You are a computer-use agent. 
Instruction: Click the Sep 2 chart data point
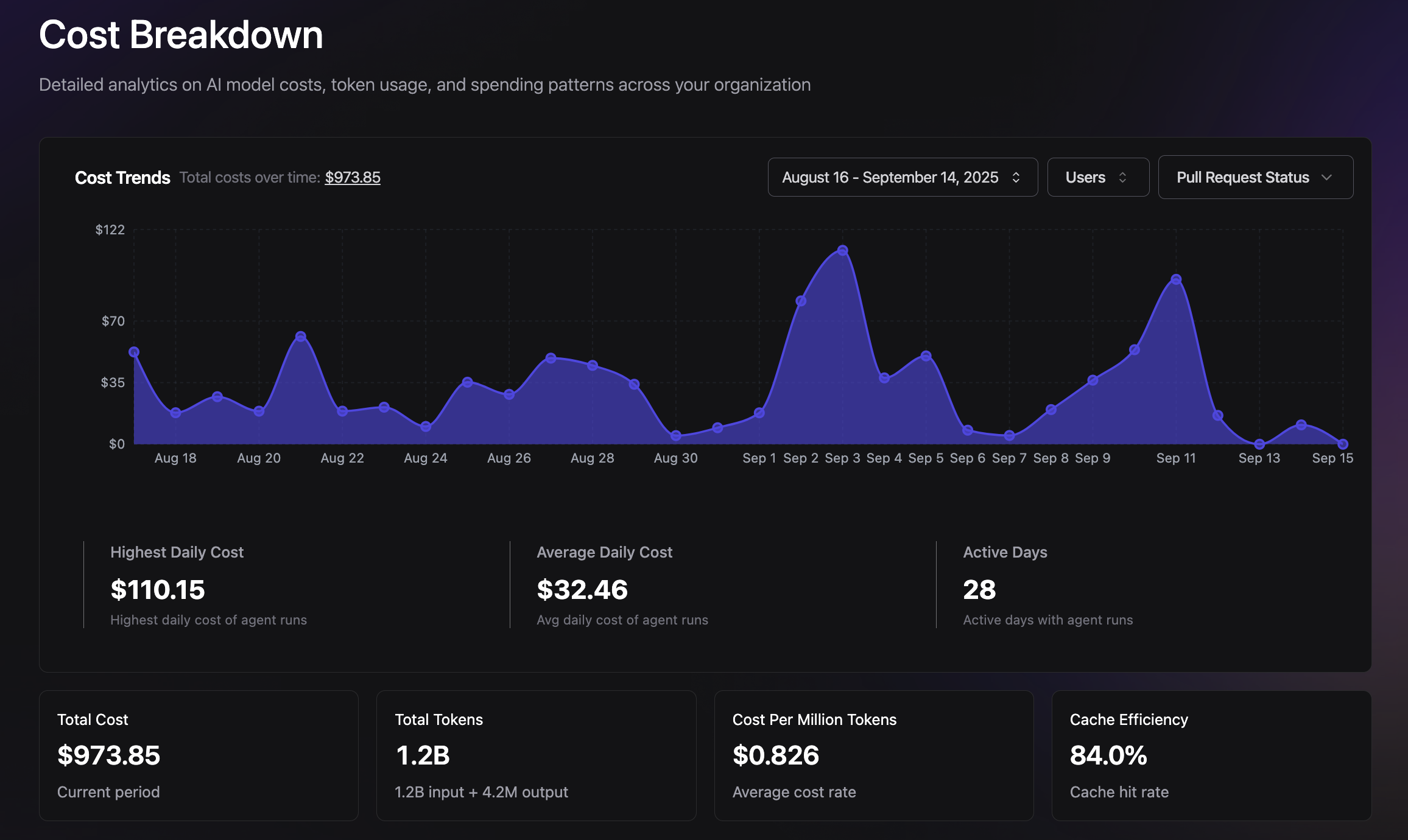point(801,301)
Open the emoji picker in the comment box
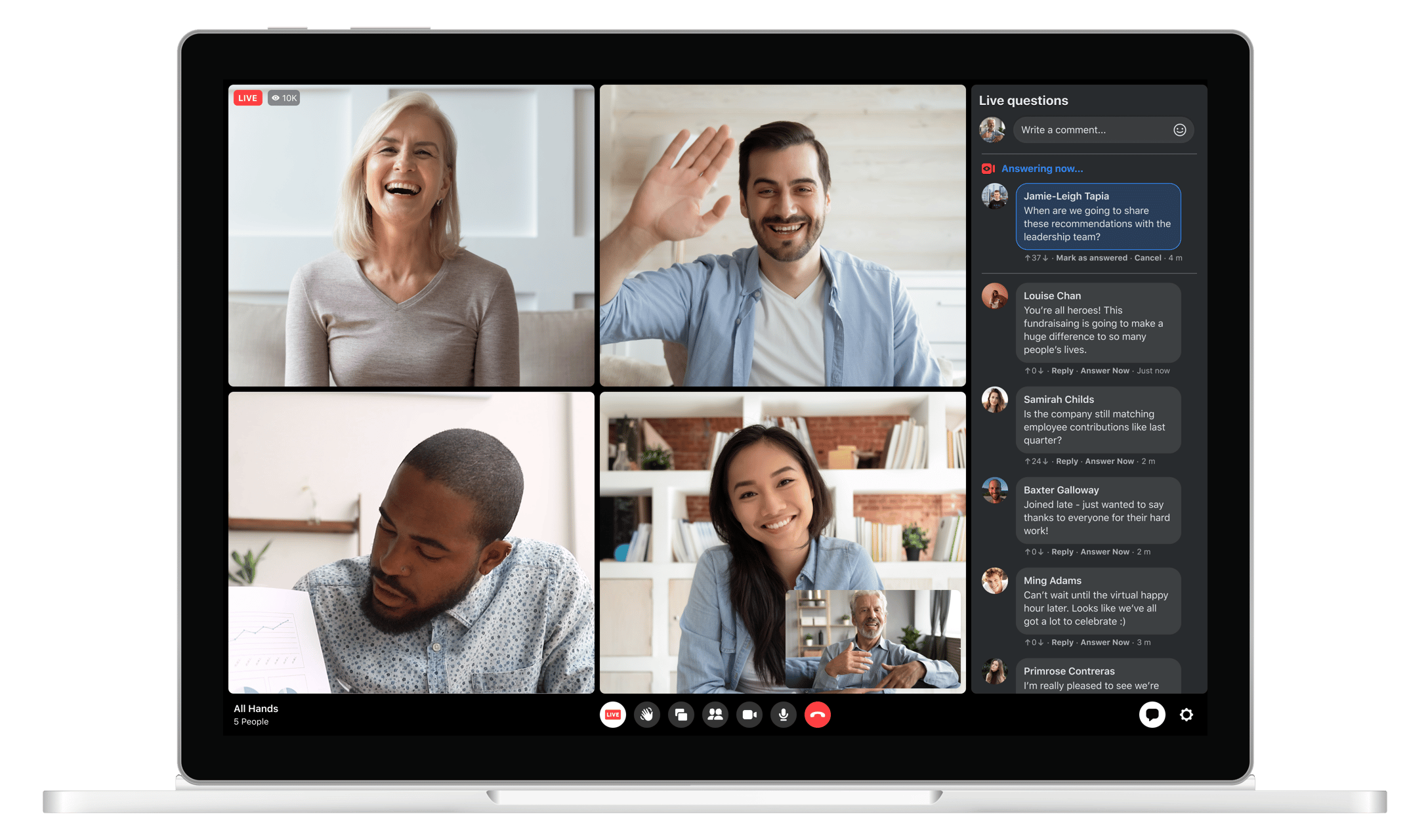Image resolution: width=1428 pixels, height=840 pixels. pos(1179,130)
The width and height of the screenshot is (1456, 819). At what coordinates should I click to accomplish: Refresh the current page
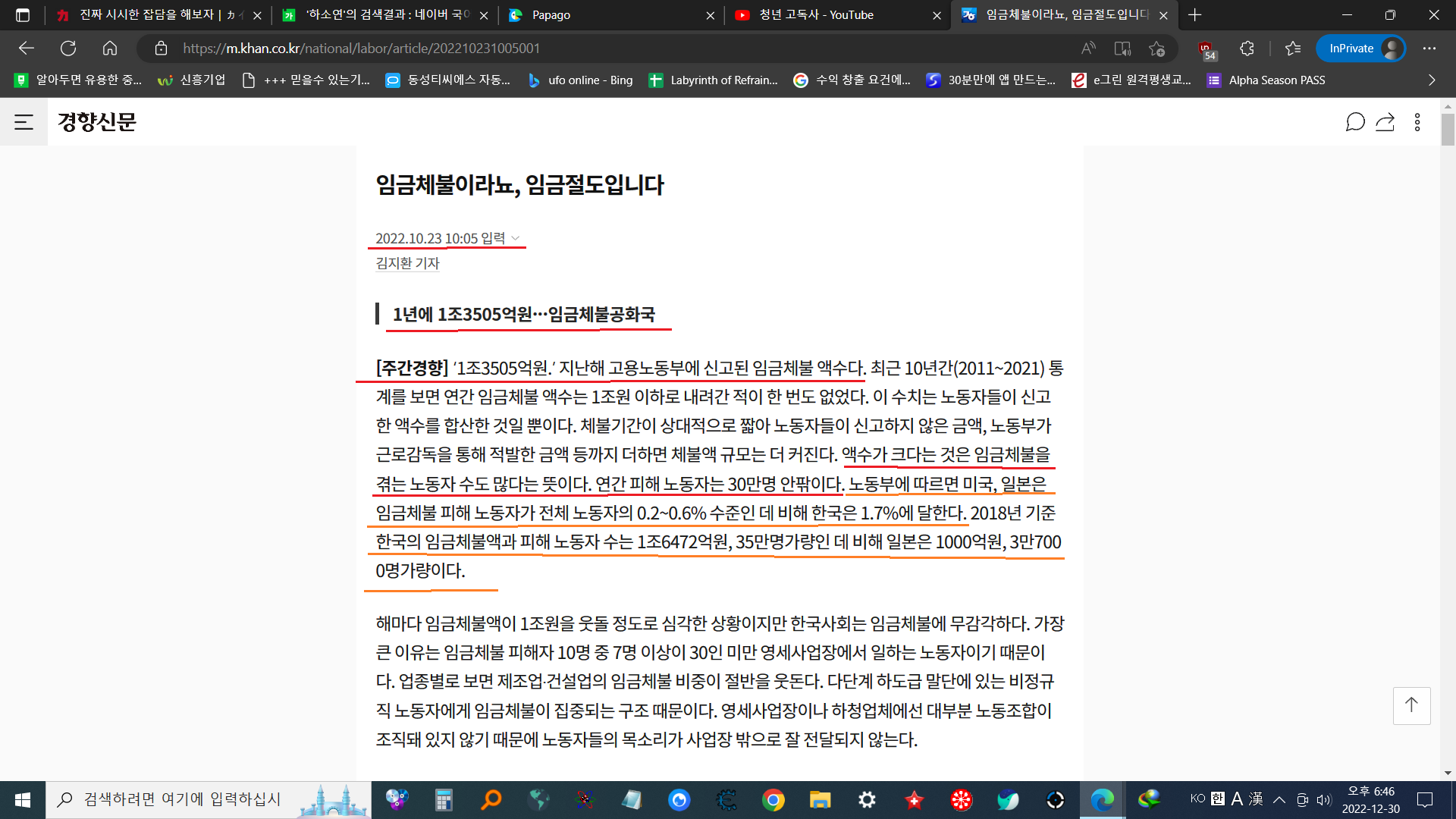point(68,49)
────
▶ [What you are asked to do]:
Write out again only the lines from the line that contains "Open the emoji picker in the comment box" through the last line of the records, both ends included, without any of the pictures.

▶ [Worked solution]:
Open the emoji picker in the comment box
Image resolution: width=1428 pixels, height=840 pixels. pos(1179,130)
The width and height of the screenshot is (1456, 819). At what coordinates should I click to accomplish: Refresh the current page
point(68,49)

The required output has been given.